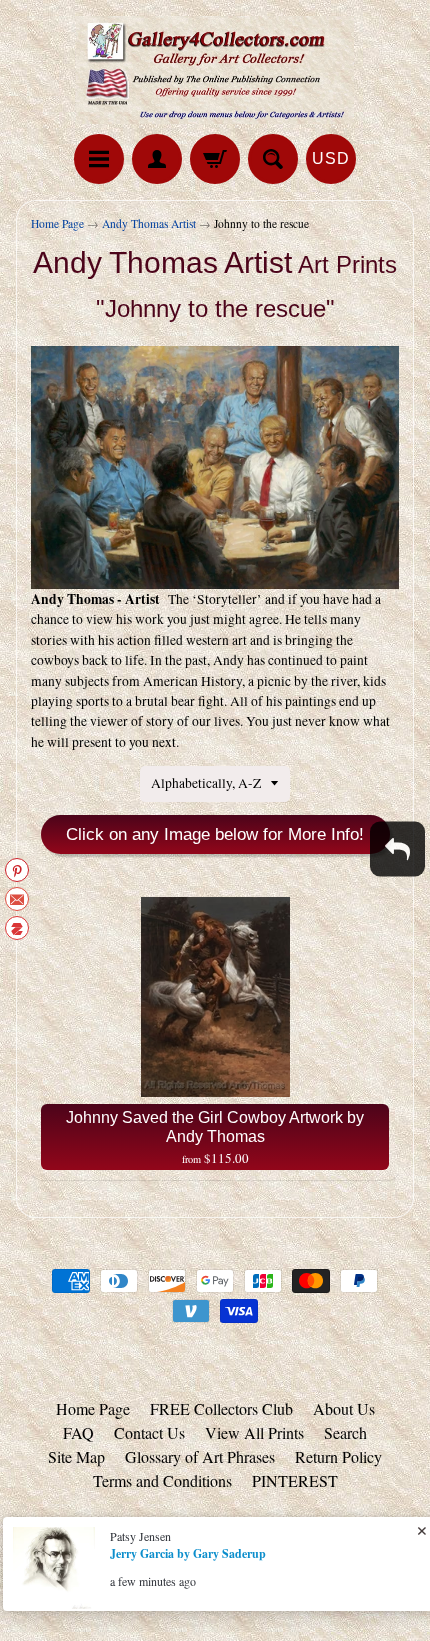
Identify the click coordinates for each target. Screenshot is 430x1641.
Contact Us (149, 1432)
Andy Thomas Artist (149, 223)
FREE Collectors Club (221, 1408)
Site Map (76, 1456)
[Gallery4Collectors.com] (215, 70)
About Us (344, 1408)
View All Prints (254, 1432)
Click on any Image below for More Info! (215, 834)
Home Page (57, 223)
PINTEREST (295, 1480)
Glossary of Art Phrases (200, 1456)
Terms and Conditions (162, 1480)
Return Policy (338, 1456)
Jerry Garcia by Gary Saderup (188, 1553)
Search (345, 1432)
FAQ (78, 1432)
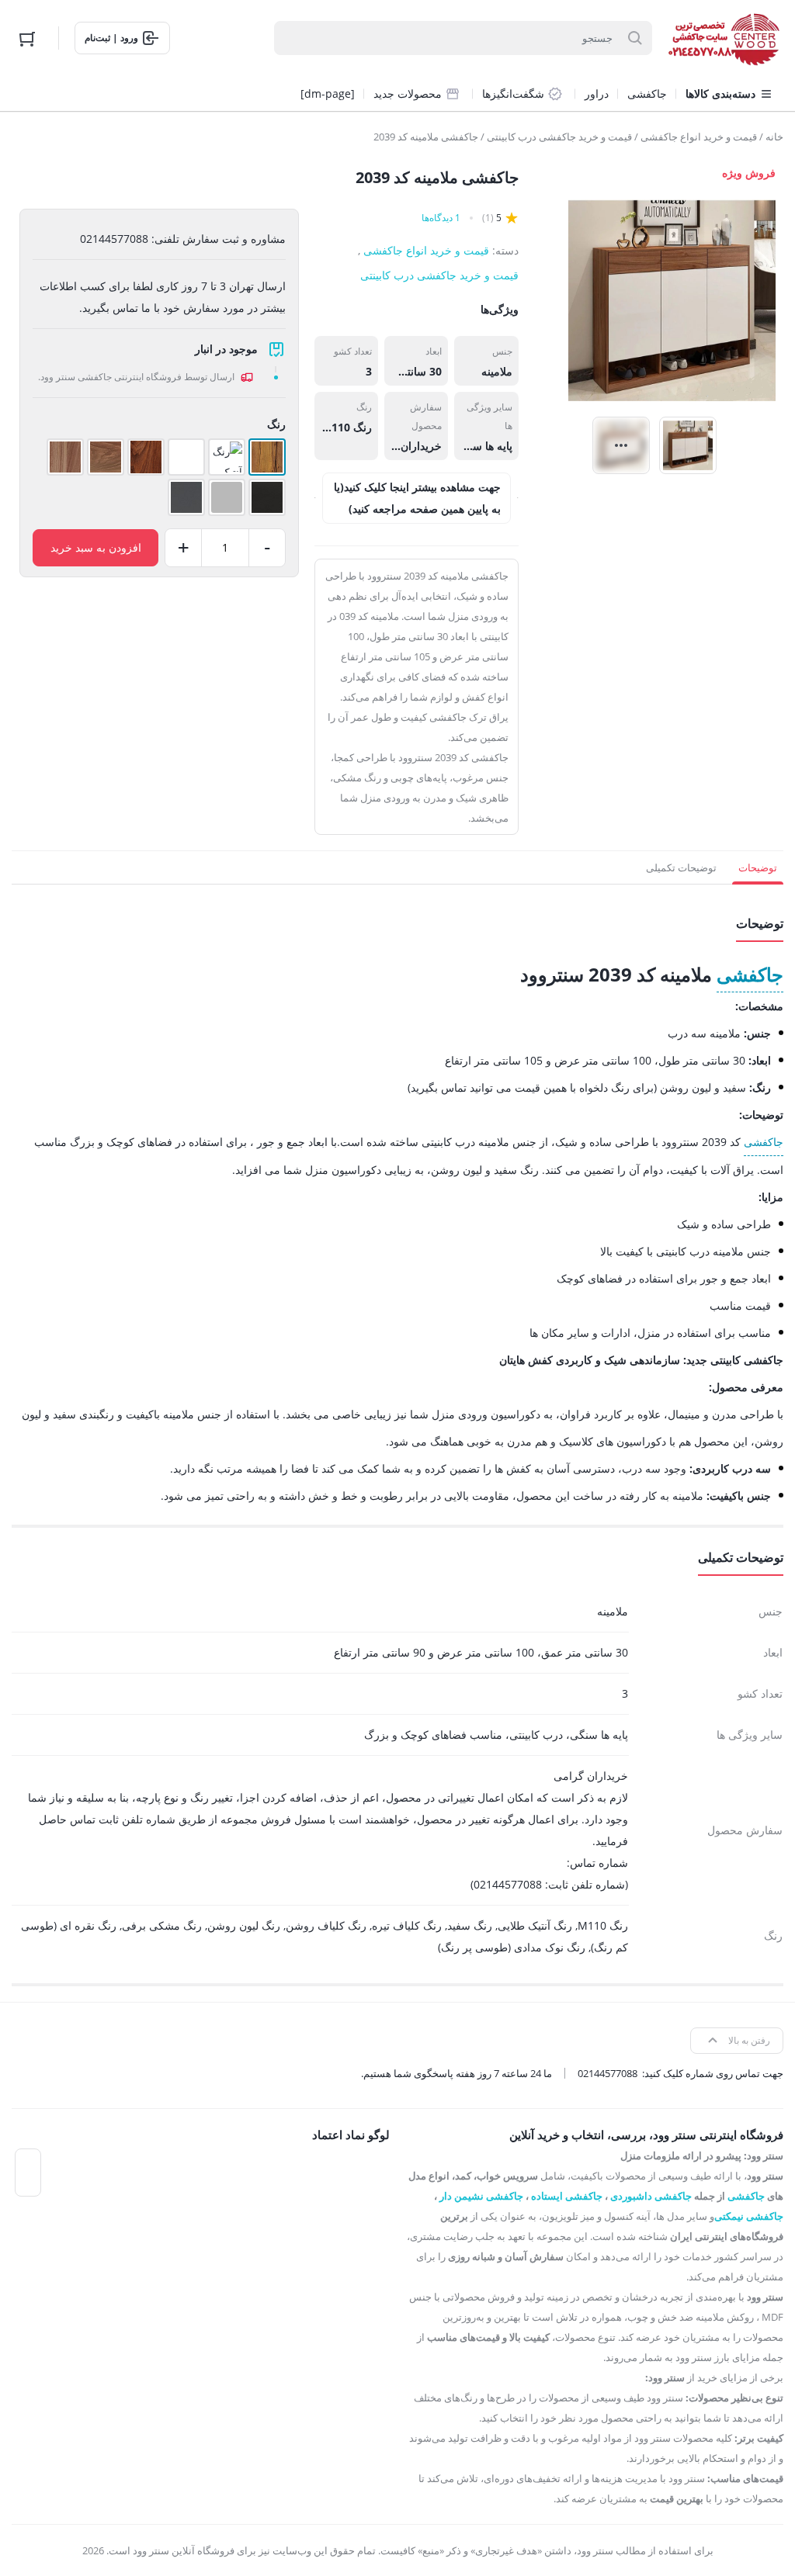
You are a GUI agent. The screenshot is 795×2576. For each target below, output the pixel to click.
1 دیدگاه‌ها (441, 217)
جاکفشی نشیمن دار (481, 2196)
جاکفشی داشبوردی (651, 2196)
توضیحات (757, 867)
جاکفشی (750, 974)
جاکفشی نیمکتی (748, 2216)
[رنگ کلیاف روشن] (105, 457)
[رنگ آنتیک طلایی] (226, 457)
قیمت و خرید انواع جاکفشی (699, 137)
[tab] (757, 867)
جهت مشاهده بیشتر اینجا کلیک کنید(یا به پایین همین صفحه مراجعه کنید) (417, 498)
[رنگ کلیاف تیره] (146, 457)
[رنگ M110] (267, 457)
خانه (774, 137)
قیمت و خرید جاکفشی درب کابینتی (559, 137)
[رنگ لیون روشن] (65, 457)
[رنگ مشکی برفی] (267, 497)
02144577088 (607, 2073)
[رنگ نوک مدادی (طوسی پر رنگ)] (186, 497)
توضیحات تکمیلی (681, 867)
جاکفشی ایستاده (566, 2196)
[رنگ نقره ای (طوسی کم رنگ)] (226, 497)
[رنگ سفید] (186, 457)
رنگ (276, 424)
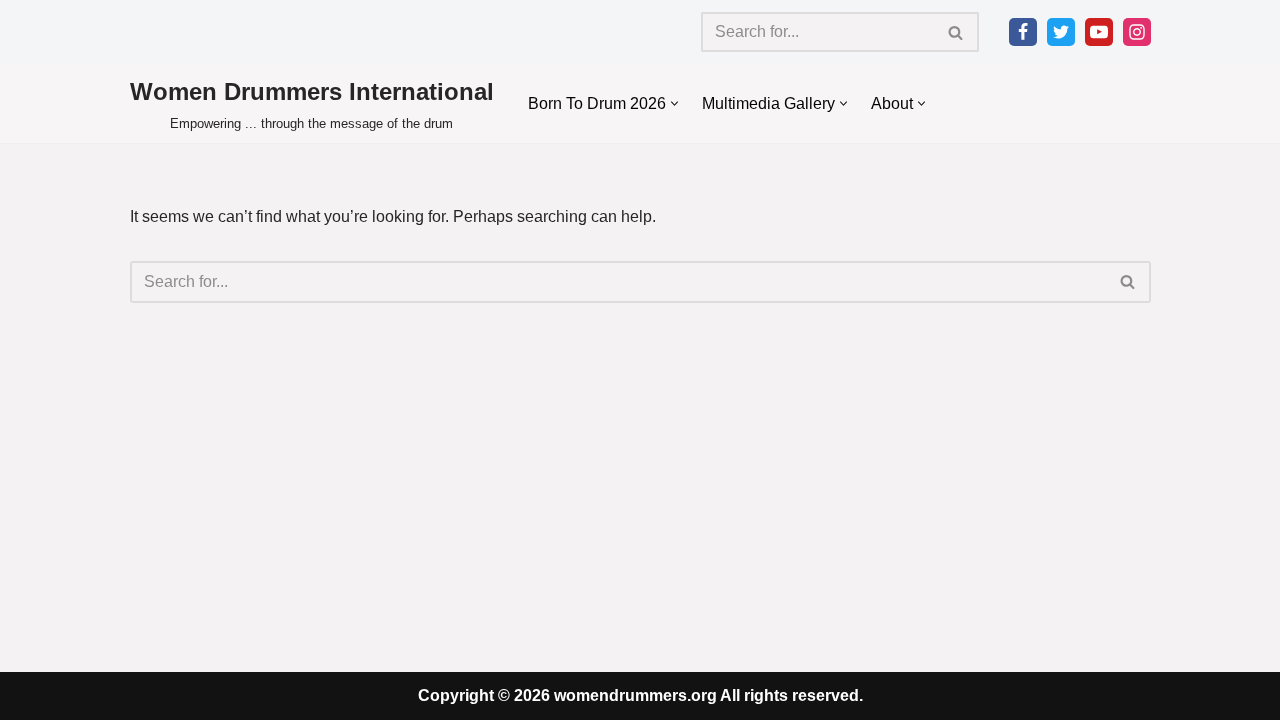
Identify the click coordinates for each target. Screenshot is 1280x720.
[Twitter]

Task prompt → One exact copy of the data is required, and it should hold no pictures.

Solution to this task →
Identify the click coordinates for each target. Screenshot is 430x1641.
Contact Us (149, 1432)
Andy Thomas Artist (149, 223)
FREE Collectors Club (221, 1408)
Site Map (76, 1456)
[Gallery4Collectors.com] (215, 70)
About Us (344, 1408)
View All Prints (254, 1432)
Click on any Image below for More Info! (215, 834)
Home Page (57, 223)
PINTEREST (295, 1480)
Glossary of Art Phrases (200, 1456)
Terms and Conditions (162, 1480)
Return Policy (338, 1456)
Jerry Garcia by Gary Saderup (188, 1553)
Search (345, 1432)
FAQ (78, 1432)
You are a GUI agent. The screenshot is 795×2576. For each target below, output the pixel to click.
1 دیدگاه‌ها (441, 217)
جاکفشی نشیمن دار (481, 2196)
جاکفشی داشبوردی (651, 2196)
توضیحات (757, 867)
جاکفشی (750, 974)
جاکفشی نیمکتی (748, 2216)
[رنگ کلیاف روشن] (105, 457)
[رنگ آنتیک طلایی] (226, 457)
قیمت و خرید انواع جاکفشی (699, 137)
[tab] (757, 867)
جهت مشاهده بیشتر اینجا کلیک کنید(یا به پایین همین صفحه مراجعه کنید) (417, 498)
[رنگ کلیاف تیره] (146, 457)
[رنگ M110] (267, 457)
خانه (774, 137)
قیمت و خرید جاکفشی درب کابینتی (559, 137)
[رنگ لیون روشن] (65, 457)
[رنگ مشکی برفی] (267, 497)
02144577088 (607, 2073)
[رنگ نوک مدادی (طوسی پر رنگ)] (186, 497)
توضیحات تکمیلی (681, 867)
جاکفشی ایستاده (566, 2196)
[رنگ نقره ای (طوسی کم رنگ)] (226, 497)
[رنگ سفید] (186, 457)
رنگ (276, 424)
Identify the click coordinates for each target. Screenshot is 1280x720.
[Twitter]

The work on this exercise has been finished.